We often hear organizations ask how they can drive more insights out of their connected devices. Though the Internet of Things (IoT) has been a buzzword for the last few years, many organizations are still struggling through the headache of implementing an IoT pilot or solution. Most of the clients we engage with start with one of the following statements:
- “We want to proactively manage performance instead of looking at things in retrospect.”
- “Where do we start? We have different technology on different machines, different systems driving those machines, and proprietary business processes running those machines.”
- “How can we stream fresh data and preserve it at the same time?”
- “What should we be measuring?”
Through these conversations, we developed a framework using multiple Azure components that allows our clients to implement a scalable solution to source, stream, and show their machine performance in real-time. The solution entails using Azure Functions to source the events, Event Hubs to capture and persist the data, Stream Analytics for anomaly detection, and live data displays in a Power BI dashboard and report.
5 Benefits of Implementing the IoT Framework
- Connect to disparate IoT devices using event-driven and scalable Azure Functions.
- Using Event Hubs Capture, organizations can store their streaming data sources in Azure Data Lake for further analysis and integration to the broader ecosystem.
- Functions within Stream Analytics allow for real-time, machine-learning-driven anomaly detection.
- Stream Analytics jobs for real-time reporting enables end users to consume data with sub-minute latency rather an out-of-date batch process.
- Power BI allows you to build reporting customized to your business process while integrating external reference data for key performance indicator analysis.
Plus, the entire solution can be proven out by spending as little as $6 a day.
How Each of the Components Fit Into the IoT Landscape:
The function application plays an important role for those devices that can’t run IoT Edge: it allows you to ingest messages from disparate machines at scale. Triggers in the function allow for messages to be sent into the cloud using standard HTTP communication. Messages are then passed to Event Hub queueing service.

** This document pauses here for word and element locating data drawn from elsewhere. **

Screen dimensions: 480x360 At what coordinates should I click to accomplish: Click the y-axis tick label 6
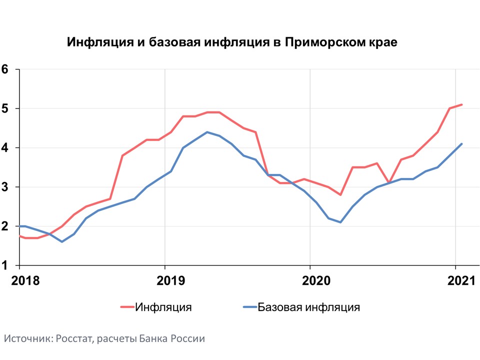click(4, 69)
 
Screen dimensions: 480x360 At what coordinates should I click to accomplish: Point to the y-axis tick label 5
click(4, 108)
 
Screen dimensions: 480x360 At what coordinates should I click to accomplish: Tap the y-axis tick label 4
click(4, 148)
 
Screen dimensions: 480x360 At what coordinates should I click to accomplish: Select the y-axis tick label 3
click(4, 187)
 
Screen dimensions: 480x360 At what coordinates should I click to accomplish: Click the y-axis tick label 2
click(4, 226)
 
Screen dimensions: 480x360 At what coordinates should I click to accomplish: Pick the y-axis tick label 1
click(4, 266)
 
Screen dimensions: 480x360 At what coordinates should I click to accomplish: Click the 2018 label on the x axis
click(26, 280)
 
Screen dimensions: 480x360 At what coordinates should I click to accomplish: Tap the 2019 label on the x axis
click(171, 280)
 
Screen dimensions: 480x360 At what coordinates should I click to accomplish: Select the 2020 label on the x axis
click(316, 280)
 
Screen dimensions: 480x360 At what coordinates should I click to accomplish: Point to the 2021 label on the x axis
click(462, 280)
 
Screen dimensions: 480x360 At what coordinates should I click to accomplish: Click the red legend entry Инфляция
click(156, 307)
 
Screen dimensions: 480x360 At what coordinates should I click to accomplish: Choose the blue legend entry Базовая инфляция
click(302, 307)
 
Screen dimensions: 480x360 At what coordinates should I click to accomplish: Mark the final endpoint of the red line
click(462, 104)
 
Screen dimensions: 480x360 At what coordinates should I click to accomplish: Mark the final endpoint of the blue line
click(462, 144)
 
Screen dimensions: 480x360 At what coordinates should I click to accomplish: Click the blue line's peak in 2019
click(207, 132)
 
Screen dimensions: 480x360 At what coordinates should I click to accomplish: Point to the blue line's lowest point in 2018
click(62, 242)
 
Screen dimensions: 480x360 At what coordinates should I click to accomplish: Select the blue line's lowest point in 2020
click(340, 222)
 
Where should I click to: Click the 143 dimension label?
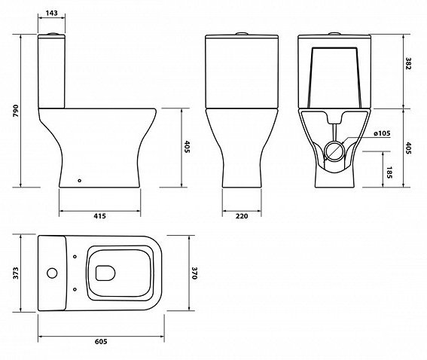pyautogui.click(x=51, y=13)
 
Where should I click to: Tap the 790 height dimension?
pyautogui.click(x=16, y=111)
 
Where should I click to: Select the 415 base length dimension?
pyautogui.click(x=99, y=216)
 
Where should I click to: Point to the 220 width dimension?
pyautogui.click(x=242, y=216)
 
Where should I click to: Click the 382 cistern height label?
pyautogui.click(x=408, y=63)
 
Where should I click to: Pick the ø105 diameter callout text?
pyautogui.click(x=382, y=133)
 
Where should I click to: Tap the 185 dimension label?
pyautogui.click(x=389, y=172)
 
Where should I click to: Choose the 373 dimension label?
pyautogui.click(x=16, y=273)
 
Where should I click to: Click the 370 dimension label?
pyautogui.click(x=194, y=273)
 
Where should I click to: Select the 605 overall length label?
pyautogui.click(x=101, y=341)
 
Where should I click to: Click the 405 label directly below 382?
pyautogui.click(x=408, y=148)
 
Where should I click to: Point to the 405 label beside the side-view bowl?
pyautogui.click(x=187, y=147)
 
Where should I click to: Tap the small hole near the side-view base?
pyautogui.click(x=80, y=180)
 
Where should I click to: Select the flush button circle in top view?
pyautogui.click(x=52, y=273)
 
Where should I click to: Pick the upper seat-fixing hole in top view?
pyautogui.click(x=75, y=257)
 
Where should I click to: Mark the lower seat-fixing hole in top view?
pyautogui.click(x=75, y=289)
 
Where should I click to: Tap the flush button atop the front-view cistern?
pyautogui.click(x=242, y=34)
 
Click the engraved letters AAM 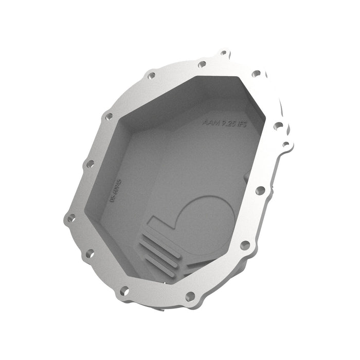click(211, 123)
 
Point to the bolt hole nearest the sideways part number click(89, 164)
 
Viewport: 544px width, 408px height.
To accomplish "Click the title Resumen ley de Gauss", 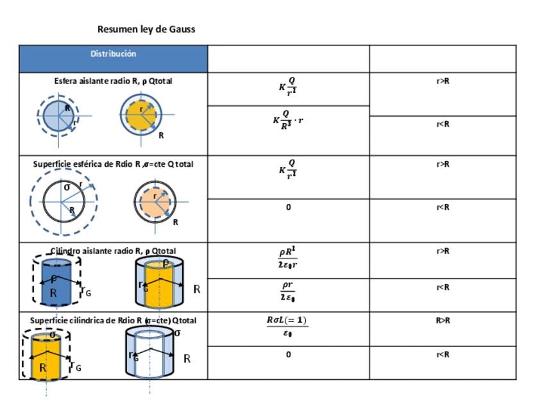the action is click(x=146, y=30).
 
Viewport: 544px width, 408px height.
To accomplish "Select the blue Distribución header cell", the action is click(x=113, y=55).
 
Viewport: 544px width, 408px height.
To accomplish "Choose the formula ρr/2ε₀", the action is click(x=288, y=291).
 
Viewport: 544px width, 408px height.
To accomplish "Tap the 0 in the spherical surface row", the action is click(x=288, y=207).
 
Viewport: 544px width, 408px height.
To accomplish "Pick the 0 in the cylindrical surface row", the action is click(x=288, y=354).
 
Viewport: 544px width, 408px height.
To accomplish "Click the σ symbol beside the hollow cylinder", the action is click(x=177, y=333).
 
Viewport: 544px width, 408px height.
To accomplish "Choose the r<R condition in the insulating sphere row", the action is click(x=443, y=124).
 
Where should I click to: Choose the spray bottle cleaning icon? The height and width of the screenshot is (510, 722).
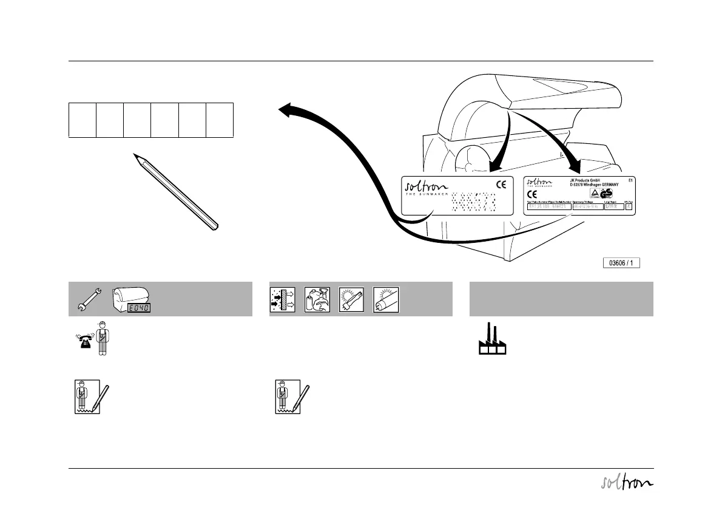pyautogui.click(x=315, y=299)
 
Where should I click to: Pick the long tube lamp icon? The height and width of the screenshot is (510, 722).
pyautogui.click(x=386, y=299)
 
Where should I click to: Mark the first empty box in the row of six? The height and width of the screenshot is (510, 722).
pyautogui.click(x=83, y=120)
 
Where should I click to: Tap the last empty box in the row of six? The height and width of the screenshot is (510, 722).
pyautogui.click(x=220, y=120)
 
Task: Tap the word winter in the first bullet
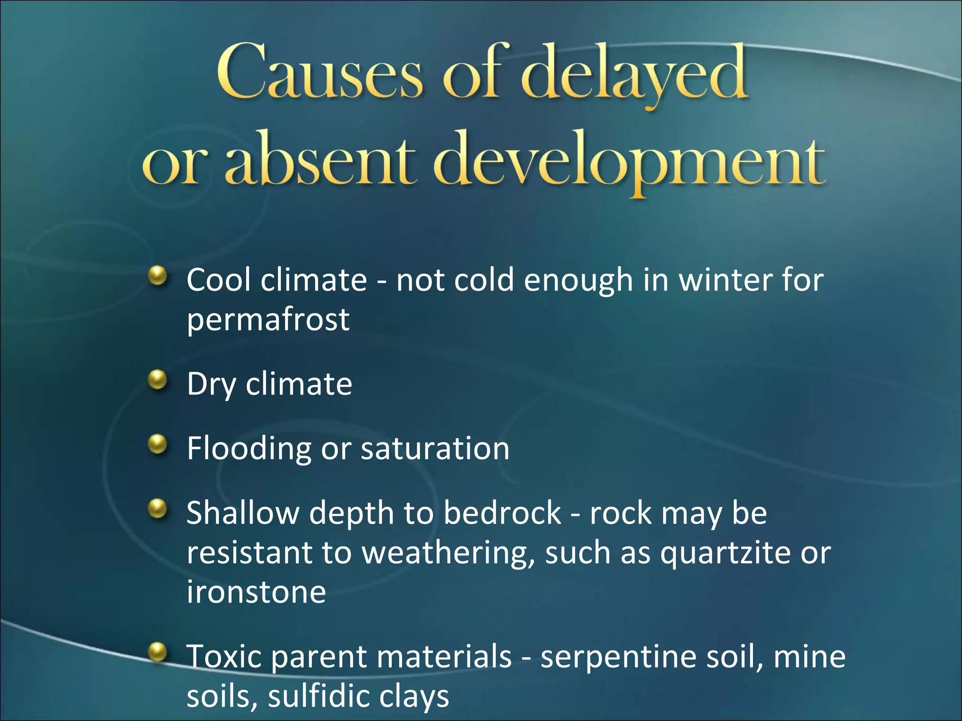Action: tap(726, 280)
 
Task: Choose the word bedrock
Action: tap(502, 513)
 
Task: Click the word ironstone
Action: tap(256, 592)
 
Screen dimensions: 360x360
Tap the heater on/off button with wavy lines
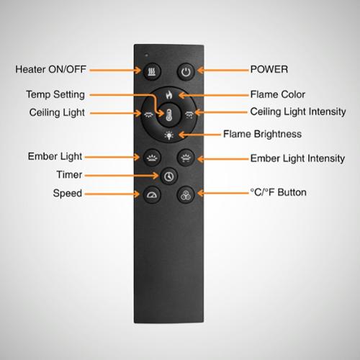pos(152,71)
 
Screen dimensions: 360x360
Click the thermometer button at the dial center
pos(169,115)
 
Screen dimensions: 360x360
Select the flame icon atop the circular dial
pos(169,95)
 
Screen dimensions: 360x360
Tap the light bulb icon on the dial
pos(169,135)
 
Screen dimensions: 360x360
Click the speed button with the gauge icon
pos(152,194)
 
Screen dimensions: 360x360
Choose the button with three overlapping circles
pos(186,194)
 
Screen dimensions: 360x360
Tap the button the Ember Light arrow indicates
pos(152,158)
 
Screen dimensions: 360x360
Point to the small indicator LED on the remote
pos(146,55)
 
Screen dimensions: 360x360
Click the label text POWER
pos(269,69)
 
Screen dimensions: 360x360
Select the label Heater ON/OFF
pos(50,69)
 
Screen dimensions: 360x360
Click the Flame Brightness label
pos(262,134)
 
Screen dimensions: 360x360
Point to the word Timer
pos(69,174)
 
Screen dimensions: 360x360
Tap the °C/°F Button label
pos(278,192)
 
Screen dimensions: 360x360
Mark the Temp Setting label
pos(55,94)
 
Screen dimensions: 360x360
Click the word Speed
pos(68,193)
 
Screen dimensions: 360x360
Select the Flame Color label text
pos(278,94)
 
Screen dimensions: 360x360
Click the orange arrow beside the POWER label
pos(222,71)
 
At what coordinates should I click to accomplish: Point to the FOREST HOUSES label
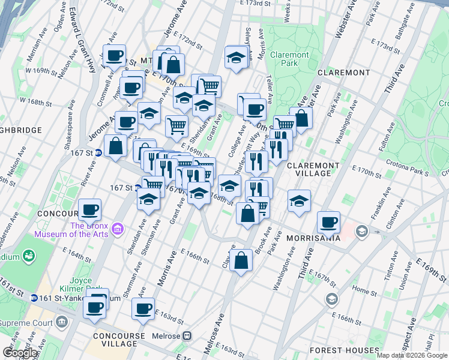click(x=345, y=350)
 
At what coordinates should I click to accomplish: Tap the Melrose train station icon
click(x=187, y=336)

Paired with Capture, Event Hubs give clients the ability to process messages at scale while persisting those events to Azure Data Lake. The persisted data can then be integrated into a database or data warehouse with a typical batch processing using ETL tools like Data Factory or SSIS. While that’s being captured, the live message stream is concurrently sent to a Stream Analytics job to be processed.

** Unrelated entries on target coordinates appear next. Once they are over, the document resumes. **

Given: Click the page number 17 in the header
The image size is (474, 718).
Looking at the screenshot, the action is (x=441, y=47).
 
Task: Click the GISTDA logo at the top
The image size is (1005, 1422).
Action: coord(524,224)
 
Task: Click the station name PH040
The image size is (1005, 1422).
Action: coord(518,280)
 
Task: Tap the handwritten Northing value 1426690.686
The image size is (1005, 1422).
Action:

Microsoft has reduced a lot of the complexity within the job by creating a SQL-like interface for the DML with its own library of supported commands that feel a lot like T-SQL. The job can server multiple roles depending on how it’s configured.
To me, Stream Analytics Functions feel like scalar functions. It allows real-time machine learning to be processed on your messages for anomaly detection and sediment analysis using the Cognitive Services APIs or an Azure ML endpoint of your choice. You can also implement business logic in these jobs to control which messages are sent and apply further analysis using reference data sources. Additionally, you can write the output of jobs to multiple locations (the Power BI service, for example).
Streaming Live Data to Power BI
The Stream Analytics job sends the messages to a Power BI dataset using the Power BI REST API. Once configured, the dataset will appear in the group workspace with the latest information generated by the stream analytics job. The Power BI output automatically sets the dataset to a FIFO retention policy for the first 200,000 rows.
- Power BI Output for Stream Analytics only allows for 75 fields to be configured.
- All the data types for the Power BI Output need to be defined in the Query.
- It’s best practice to authenticate using a Service Principal from the Stream Analytics Output to Power BI.
- Data in a Power BI streaming dataset can only be removed using the REST API. Don’t try to delete the dataset and republish with the same name (your existing reports will break).
- Currently, Azure Data Lake Gen2 is not an option for Event Hubs Capture, but the rumors that it’s coming are out there.
The IoT Solution in Action
Business moves at the speed of communication. Modern cloud architecture empowers decision-makers by giving them real-time access to their most critical information. The value of IoT comes when an organization can move past an initial pilot, and their architecture allows them to scale while accommodating a broad range of use cases. The Azure services in our framework can deliver a repeatable solution at scale, which is important for reducing the learning curve and time to value.